■ **Activity**: Nothing but the lines below between the line holding "Task: Click Oussama" and the line holding "The width and", inclusive, should appear in the answer, each set down exactly.

■ **Data for this exercise**:

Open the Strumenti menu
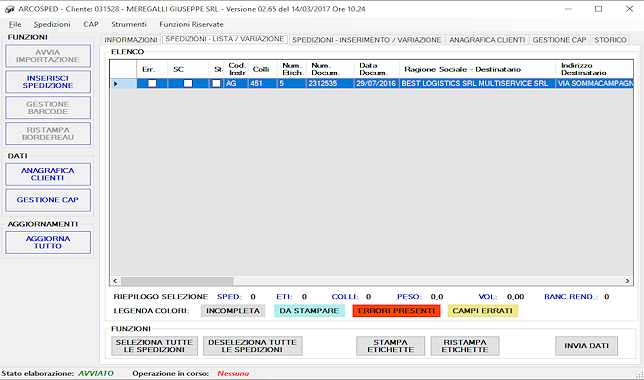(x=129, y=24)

--

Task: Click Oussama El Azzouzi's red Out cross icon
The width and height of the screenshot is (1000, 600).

...

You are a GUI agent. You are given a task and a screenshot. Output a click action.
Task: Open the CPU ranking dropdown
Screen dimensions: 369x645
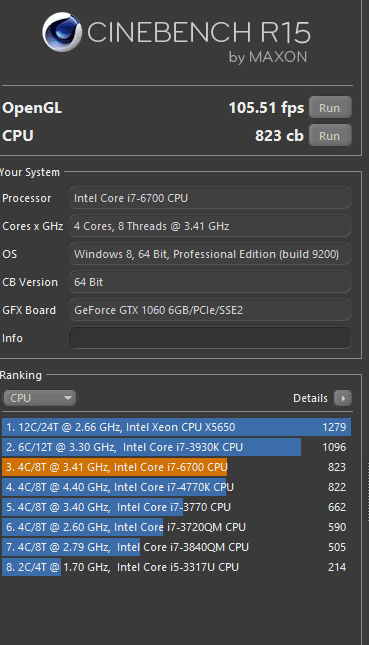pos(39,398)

■ **Task result**:
Task: Click Oussama El Azzouzi's red Out cross icon
The width and height of the screenshot is (1000, 600).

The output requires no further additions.